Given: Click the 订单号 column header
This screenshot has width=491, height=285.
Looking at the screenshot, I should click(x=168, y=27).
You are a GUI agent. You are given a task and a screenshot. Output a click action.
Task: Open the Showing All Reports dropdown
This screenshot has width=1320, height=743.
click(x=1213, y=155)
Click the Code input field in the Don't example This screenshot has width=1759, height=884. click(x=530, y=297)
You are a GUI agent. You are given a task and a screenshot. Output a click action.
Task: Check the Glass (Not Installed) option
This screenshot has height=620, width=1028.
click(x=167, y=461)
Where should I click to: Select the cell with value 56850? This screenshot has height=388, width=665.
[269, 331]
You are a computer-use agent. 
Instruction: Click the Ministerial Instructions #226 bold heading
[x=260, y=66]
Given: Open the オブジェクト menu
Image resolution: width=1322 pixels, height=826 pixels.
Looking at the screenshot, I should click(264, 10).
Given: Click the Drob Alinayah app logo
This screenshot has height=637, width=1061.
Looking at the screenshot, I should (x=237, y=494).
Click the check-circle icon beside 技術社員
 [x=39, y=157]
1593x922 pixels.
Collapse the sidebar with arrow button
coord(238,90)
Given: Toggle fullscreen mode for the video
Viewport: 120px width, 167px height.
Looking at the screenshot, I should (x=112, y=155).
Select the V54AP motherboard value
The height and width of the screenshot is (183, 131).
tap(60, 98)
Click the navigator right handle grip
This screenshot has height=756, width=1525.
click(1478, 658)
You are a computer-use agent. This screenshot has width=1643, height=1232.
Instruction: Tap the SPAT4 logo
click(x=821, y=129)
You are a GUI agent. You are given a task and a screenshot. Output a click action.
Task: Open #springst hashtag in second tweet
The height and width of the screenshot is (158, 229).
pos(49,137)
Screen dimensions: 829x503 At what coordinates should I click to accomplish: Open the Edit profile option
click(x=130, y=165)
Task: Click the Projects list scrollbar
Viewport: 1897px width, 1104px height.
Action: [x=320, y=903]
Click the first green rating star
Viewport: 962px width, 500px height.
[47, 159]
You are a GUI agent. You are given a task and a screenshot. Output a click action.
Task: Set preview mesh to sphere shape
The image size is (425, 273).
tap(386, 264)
····················
## Requirements
Format every line of the records as a numbered list, leaving out any blank lines.

## Result of the task
1. Given: Click the 订单号 column header
2. This screenshot has width=491, height=285.
3. Looking at the screenshot, I should click(x=168, y=27).
4. You are a GUI agent. You are given a task and a screenshot. Output a click action.
5. Task: Open the Showing All Reports dropdown
6. This screenshot has width=1320, height=743.
7. click(x=1213, y=155)
8. Click the Code input field in the Don't example This screenshot has width=1759, height=884. click(x=530, y=297)
9. You are a GUI agent. You are given a task and a screenshot. Output a click action.
10. Task: Check the Glass (Not Installed) option
11. This screenshot has height=620, width=1028.
12. click(x=167, y=461)
13. Where should I click to: Select the cell with value 56850? This screenshot has height=388, width=665.
14. [269, 331]
15. You are a computer-use agent. 
16. Instruction: Click the Ministerial Instructions #226 bold heading
17. [x=260, y=66]
18. Given: Open the オブジェクト menu
19. Image resolution: width=1322 pixels, height=826 pixels.
20. Looking at the screenshot, I should click(264, 10).
21. Given: Click the Drob Alinayah app logo
22. This screenshot has height=637, width=1061.
23. Looking at the screenshot, I should (x=237, y=494).
24. Click the check-circle icon beside 技術社員
25.  [x=39, y=157]
26. 1593x922 pixels.
27. Collapse the sidebar with arrow button
28. coord(238,90)
29. Given: Toggle fullscreen mode for the video
30. Viewport: 120px width, 167px height.
31. Looking at the screenshot, I should (x=112, y=155).
32. Select the V54AP motherboard value
33. The height and width of the screenshot is (183, 131).
34. tap(60, 98)
35. Click the navigator right handle grip
36. This screenshot has height=756, width=1525.
37. click(1478, 658)
38. You are a computer-use agent. This screenshot has width=1643, height=1232.
39. Instruction: Tap the SPAT4 logo
40. click(x=821, y=129)
41. You are a GUI agent. You are given a task and a screenshot. Output a click action.
42. Task: Open #springst hashtag in second tweet
43. The height and width of the screenshot is (158, 229).
44. pos(49,137)
45. Screen dimensions: 829x503 At what coordinates should I click to accomplish: Open the Edit profile option
46. click(x=130, y=165)
47. Task: Click the Projects list scrollbar
48. Viewport: 1897px width, 1104px height.
49. Action: [x=320, y=903]
50. Click the first green rating star
51. Viewport: 962px width, 500px height.
52. [47, 159]
53. You are a GUI agent. You are given a task and a screenshot. Output a click action.
54. Task: Set preview mesh to sphere shape
55. The image size is (425, 273).
56. tap(386, 264)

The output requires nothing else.